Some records

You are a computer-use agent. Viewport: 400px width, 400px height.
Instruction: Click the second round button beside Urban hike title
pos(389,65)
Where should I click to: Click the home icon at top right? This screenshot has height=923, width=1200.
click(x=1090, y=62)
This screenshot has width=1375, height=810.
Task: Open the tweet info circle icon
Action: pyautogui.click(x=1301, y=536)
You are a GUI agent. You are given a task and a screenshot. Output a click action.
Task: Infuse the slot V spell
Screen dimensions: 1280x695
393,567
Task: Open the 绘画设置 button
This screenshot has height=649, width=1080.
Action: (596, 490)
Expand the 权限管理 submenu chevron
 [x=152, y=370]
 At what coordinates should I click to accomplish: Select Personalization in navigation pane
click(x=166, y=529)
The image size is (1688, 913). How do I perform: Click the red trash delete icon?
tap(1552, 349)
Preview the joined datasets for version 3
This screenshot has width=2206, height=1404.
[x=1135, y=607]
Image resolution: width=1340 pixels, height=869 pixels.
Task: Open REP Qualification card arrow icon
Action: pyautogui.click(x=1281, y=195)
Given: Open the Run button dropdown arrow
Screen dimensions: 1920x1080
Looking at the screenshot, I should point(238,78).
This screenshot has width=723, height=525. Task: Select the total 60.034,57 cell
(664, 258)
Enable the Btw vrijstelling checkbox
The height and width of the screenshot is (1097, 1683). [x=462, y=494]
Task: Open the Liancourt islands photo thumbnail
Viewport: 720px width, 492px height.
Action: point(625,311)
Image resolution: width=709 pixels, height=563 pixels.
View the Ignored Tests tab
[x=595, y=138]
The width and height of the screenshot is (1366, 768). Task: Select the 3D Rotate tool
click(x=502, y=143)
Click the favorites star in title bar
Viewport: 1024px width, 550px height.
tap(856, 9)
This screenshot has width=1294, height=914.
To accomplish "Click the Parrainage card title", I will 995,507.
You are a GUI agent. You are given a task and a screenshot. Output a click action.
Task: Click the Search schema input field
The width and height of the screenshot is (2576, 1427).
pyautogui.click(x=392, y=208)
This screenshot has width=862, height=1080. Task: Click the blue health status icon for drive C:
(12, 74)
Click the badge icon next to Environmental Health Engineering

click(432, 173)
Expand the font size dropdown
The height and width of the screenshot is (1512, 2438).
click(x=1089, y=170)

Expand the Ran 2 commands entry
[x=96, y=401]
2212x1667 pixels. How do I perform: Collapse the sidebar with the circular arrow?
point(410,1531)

GOAL OF THE EXERCISE |
Arrange every line of the listing above as a Markdown table with the columns "Row" and "Line", numbering the rows and leaving out any blank lines.

EXERCISE RESPONSE |
| Row | Line |
|---|---|
| 1 | You are a computer-use agent. Viewport: 400px width, 400px height. |
| 2 | Instruction: Click the second round button beside Urban hike title |
| 3 | pos(389,65) |
| 4 | Where should I click to: Click the home icon at top right? This screenshot has height=923, width=1200. |
| 5 | click(x=1090, y=62) |
| 6 | This screenshot has width=1375, height=810. |
| 7 | Task: Open the tweet info circle icon |
| 8 | Action: pyautogui.click(x=1301, y=536) |
| 9 | You are a GUI agent. You are given a task and a screenshot. Output a click action. |
| 10 | Task: Infuse the slot V spell |
| 11 | Screen dimensions: 1280x695 |
| 12 | 393,567 |
| 13 | Task: Open the 绘画设置 button |
| 14 | This screenshot has height=649, width=1080. |
| 15 | Action: (596, 490) |
| 16 | Expand the 权限管理 submenu chevron |
| 17 |  [x=152, y=370] |
| 18 |  At what coordinates should I click to accomplish: Select Personalization in navigation pane |
| 19 | click(x=166, y=529) |
| 20 | The image size is (1688, 913). How do I perform: Click the red trash delete icon? |
| 21 | tap(1552, 349) |
| 22 | Preview the joined datasets for version 3 |
| 23 | This screenshot has width=2206, height=1404. |
| 24 | [x=1135, y=607] |
| 25 | Image resolution: width=1340 pixels, height=869 pixels. |
| 26 | Task: Open REP Qualification card arrow icon |
| 27 | Action: pyautogui.click(x=1281, y=195) |
| 28 | Given: Open the Run button dropdown arrow |
| 29 | Screen dimensions: 1920x1080 |
| 30 | Looking at the screenshot, I should point(238,78). |
| 31 | This screenshot has width=723, height=525. Task: Select the total 60.034,57 cell |
| 32 | (664, 258) |
| 33 | Enable the Btw vrijstelling checkbox |
| 34 | The height and width of the screenshot is (1097, 1683). [x=462, y=494] |
| 35 | Task: Open the Liancourt islands photo thumbnail |
| 36 | Viewport: 720px width, 492px height. |
| 37 | Action: point(625,311) |
| 38 | Image resolution: width=709 pixels, height=563 pixels. |
| 39 | View the Ignored Tests tab |
| 40 | [x=595, y=138] |
| 41 | The width and height of the screenshot is (1366, 768). Task: Select the 3D Rotate tool |
| 42 | click(x=502, y=143) |
| 43 | Click the favorites star in title bar |
| 44 | Viewport: 1024px width, 550px height. |
| 45 | tap(856, 9) |
| 46 | This screenshot has width=1294, height=914. |
| 47 | To accomplish "Click the Parrainage card title", I will 995,507. |
| 48 | You are a GUI agent. You are given a task and a screenshot. Output a click action. |
| 49 | Task: Click the Search schema input field |
| 50 | The width and height of the screenshot is (2576, 1427). |
| 51 | pyautogui.click(x=392, y=208) |
| 52 | This screenshot has width=862, height=1080. Task: Click the blue health status icon for drive C: |
| 53 | (12, 74) |
| 54 | Click the badge icon next to Environmental Health Engineering |
| 55 | click(432, 173) |
| 56 | Expand the font size dropdown |
| 57 | The height and width of the screenshot is (1512, 2438). |
| 58 | click(x=1089, y=170) |
| 59 | Expand the Ran 2 commands entry |
| 60 | [x=96, y=401] |
| 61 | 2212x1667 pixels. How do I perform: Collapse the sidebar with the circular arrow? |
| 62 | point(410,1531) |